* begin Records for processing *

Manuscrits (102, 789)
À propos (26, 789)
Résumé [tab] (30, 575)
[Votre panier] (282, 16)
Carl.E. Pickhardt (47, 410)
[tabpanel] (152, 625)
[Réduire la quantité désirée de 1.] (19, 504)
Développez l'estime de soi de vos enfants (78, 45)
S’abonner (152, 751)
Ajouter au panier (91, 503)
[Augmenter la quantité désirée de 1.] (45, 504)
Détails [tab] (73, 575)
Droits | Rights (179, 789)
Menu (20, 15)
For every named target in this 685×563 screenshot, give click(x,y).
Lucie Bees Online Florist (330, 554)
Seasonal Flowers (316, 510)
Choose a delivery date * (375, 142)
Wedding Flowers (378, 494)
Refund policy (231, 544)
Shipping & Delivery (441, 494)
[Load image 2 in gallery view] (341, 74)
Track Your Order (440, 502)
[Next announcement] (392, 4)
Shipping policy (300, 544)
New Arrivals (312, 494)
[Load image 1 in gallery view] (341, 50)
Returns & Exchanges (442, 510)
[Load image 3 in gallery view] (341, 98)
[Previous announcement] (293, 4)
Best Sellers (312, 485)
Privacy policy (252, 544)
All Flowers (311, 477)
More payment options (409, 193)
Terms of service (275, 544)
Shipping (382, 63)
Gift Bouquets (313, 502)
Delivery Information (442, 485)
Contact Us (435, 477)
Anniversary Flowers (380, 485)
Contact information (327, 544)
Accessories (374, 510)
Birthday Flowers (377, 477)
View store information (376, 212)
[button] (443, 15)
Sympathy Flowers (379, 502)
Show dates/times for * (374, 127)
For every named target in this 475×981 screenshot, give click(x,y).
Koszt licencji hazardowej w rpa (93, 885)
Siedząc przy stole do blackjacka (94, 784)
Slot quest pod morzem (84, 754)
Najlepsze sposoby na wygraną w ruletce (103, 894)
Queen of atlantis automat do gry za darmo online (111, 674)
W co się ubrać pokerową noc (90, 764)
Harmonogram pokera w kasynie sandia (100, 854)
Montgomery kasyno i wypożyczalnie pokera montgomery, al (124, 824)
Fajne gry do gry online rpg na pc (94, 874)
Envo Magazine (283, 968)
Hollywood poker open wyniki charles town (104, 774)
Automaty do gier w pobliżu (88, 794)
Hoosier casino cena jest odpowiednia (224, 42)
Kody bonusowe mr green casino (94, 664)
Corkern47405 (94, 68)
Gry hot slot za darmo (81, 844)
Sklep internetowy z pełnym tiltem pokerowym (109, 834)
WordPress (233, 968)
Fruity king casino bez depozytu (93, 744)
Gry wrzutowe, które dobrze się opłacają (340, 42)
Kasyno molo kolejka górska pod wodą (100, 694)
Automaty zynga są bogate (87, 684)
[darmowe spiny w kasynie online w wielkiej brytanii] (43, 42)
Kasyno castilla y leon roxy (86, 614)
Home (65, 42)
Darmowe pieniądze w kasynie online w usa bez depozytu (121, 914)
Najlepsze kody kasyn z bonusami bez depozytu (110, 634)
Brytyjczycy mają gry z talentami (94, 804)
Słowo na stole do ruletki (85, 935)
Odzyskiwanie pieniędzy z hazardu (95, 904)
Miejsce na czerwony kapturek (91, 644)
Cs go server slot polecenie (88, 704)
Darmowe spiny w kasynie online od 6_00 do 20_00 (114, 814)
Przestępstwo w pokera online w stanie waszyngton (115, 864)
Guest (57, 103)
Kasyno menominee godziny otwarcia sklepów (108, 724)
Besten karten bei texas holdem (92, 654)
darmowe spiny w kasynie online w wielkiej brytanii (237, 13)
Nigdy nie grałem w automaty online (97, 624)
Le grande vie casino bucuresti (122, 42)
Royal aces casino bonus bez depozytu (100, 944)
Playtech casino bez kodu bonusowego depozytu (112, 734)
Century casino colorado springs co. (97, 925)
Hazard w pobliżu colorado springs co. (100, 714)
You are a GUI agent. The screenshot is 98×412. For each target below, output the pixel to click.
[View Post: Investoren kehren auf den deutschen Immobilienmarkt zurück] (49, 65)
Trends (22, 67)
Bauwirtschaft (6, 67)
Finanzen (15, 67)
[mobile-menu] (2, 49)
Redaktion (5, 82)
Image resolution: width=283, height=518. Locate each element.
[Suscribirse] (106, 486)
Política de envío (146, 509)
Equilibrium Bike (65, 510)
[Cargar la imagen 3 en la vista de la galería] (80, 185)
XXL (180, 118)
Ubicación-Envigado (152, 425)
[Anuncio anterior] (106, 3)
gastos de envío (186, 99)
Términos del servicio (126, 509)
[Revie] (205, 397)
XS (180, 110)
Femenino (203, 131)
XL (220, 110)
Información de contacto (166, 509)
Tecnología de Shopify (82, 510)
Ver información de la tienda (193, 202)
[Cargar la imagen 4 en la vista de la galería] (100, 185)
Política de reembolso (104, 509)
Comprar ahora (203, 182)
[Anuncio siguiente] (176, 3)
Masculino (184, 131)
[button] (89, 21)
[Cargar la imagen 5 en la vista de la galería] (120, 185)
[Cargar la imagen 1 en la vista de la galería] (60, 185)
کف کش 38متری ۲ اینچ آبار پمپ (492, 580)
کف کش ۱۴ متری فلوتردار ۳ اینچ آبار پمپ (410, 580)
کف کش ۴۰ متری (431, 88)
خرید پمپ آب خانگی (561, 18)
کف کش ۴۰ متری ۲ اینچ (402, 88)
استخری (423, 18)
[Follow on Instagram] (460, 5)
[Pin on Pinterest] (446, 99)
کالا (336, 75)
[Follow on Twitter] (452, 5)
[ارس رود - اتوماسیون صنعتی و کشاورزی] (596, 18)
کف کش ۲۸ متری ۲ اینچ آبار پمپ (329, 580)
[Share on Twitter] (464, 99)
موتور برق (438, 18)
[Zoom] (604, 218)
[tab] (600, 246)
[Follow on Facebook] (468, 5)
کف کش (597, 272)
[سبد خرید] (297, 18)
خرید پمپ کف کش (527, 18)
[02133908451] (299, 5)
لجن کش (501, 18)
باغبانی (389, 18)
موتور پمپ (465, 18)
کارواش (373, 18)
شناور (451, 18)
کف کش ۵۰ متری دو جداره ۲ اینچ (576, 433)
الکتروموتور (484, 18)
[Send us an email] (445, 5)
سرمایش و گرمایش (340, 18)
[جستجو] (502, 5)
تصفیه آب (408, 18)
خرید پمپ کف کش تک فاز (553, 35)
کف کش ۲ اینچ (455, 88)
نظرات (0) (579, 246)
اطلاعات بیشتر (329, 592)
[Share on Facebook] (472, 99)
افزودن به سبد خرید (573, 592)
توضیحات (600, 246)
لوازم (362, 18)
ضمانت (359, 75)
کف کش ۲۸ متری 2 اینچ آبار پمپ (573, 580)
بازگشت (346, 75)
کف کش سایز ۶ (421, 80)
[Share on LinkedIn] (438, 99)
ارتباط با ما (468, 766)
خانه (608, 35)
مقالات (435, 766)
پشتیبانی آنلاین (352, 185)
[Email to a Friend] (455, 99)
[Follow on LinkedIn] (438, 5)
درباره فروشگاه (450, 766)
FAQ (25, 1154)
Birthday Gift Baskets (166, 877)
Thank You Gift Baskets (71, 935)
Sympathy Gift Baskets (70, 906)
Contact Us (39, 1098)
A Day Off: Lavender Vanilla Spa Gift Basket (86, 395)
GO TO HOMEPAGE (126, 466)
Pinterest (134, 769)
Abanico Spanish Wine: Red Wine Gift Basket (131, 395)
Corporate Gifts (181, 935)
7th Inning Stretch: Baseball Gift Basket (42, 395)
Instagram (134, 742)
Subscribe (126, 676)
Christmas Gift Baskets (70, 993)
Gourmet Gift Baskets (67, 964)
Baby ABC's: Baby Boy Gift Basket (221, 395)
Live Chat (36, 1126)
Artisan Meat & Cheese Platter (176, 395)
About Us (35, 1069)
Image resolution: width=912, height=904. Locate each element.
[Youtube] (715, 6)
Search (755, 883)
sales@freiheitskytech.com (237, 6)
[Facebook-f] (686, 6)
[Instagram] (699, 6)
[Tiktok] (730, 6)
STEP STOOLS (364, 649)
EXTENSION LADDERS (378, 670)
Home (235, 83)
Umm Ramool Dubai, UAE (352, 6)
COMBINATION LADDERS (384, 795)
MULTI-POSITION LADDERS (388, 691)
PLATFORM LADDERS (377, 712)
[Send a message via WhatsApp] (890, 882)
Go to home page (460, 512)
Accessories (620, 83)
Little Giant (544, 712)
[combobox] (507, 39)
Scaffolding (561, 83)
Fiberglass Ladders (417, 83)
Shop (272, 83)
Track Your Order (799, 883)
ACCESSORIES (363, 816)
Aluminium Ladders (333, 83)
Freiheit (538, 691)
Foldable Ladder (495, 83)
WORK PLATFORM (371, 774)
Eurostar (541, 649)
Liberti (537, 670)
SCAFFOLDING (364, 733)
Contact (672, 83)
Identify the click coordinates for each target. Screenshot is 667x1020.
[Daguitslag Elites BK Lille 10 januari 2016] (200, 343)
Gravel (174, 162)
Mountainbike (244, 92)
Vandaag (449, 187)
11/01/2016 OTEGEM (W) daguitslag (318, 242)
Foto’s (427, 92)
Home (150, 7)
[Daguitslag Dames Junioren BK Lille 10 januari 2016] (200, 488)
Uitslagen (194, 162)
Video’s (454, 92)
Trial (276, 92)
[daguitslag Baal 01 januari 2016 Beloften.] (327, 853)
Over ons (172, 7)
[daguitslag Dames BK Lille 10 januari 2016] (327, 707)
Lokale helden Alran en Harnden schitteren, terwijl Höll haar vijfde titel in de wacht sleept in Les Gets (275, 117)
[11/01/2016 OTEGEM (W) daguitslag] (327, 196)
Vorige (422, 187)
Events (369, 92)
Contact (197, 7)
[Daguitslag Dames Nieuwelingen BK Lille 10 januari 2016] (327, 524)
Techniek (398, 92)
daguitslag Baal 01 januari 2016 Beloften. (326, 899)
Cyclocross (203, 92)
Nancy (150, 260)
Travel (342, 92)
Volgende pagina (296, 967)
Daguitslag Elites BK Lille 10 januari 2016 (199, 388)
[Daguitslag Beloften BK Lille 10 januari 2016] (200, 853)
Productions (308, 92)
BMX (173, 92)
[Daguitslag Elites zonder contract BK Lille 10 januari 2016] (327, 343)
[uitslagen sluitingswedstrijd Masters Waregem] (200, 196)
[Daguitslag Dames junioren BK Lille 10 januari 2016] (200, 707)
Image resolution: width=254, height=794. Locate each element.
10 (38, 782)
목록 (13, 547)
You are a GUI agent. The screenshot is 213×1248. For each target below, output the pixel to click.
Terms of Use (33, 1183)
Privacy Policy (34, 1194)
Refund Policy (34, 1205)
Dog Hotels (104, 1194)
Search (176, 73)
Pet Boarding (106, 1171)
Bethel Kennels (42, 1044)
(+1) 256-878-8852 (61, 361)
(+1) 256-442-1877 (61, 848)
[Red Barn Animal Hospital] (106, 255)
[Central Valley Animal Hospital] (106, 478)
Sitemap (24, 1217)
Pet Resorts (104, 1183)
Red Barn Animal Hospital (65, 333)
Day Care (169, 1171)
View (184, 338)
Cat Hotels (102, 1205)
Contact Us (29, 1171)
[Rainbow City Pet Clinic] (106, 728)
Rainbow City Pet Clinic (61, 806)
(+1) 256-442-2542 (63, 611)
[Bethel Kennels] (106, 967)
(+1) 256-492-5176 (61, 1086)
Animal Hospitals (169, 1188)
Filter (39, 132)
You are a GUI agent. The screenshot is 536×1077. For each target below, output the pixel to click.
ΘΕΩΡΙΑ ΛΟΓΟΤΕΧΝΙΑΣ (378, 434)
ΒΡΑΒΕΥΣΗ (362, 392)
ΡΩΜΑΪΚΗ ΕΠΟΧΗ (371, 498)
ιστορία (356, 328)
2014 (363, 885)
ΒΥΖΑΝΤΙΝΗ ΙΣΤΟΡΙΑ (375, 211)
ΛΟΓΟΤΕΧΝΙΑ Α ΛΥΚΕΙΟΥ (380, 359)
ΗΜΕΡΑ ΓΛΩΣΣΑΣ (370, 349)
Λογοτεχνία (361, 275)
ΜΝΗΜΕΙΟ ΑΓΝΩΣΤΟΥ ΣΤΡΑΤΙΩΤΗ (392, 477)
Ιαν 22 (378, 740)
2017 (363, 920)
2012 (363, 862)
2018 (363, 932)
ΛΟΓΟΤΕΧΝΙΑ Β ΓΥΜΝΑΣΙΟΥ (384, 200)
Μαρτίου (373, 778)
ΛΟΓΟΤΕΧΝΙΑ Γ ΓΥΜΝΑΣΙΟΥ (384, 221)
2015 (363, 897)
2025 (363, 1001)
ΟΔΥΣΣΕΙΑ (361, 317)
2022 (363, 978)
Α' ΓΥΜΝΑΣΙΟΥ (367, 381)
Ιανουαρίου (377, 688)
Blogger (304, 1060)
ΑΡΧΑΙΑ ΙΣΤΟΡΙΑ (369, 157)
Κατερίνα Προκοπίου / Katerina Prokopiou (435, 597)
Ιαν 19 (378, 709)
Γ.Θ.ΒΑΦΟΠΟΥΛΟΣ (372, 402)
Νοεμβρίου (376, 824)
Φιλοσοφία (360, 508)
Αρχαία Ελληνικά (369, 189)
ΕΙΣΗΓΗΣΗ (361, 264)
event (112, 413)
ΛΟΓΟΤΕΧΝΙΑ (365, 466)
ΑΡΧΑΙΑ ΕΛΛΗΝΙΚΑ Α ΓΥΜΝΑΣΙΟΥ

* end Records for processing *

● **Exercise task**: Copy the data from the line with "Animal Hospitals (169, 1188)" up to and including the line with "ΛΟΓΟΤΕΧΝΙΑ Γ ΓΥΜΝΑΣΙΟΥ (384, 221)", substituting "Sort" for "Filter" and changing nothing else.

● **Solution**:
Animal Hospitals (169, 1188)
Sort (39, 132)
You are a GUI agent. The screenshot is 536×1077. For each target below, output the pixel to click.
ΘΕΩΡΙΑ ΛΟΓΟΤΕΧΝΙΑΣ (378, 434)
ΒΡΑΒΕΥΣΗ (362, 392)
ΡΩΜΑΪΚΗ ΕΠΟΧΗ (371, 498)
ιστορία (356, 328)
2014 (363, 885)
ΒΥΖΑΝΤΙΝΗ ΙΣΤΟΡΙΑ (375, 211)
ΛΟΓΟΤΕΧΝΙΑ Α ΛΥΚΕΙΟΥ (380, 359)
ΗΜΕΡΑ ΓΛΩΣΣΑΣ (370, 349)
Λογοτεχνία (361, 275)
ΜΝΗΜΕΙΟ ΑΓΝΩΣΤΟΥ ΣΤΡΑΤΙΩΤΗ (392, 477)
Ιαν 22 (378, 740)
2017 (363, 920)
2012 (363, 862)
2018 (363, 932)
ΛΟΓΟΤΕΧΝΙΑ Β ΓΥΜΝΑΣΙΟΥ (384, 200)
Μαρτίου (373, 778)
ΛΟΓΟΤΕΧΝΙΑ Γ ΓΥΜΝΑΣΙΟΥ (384, 221)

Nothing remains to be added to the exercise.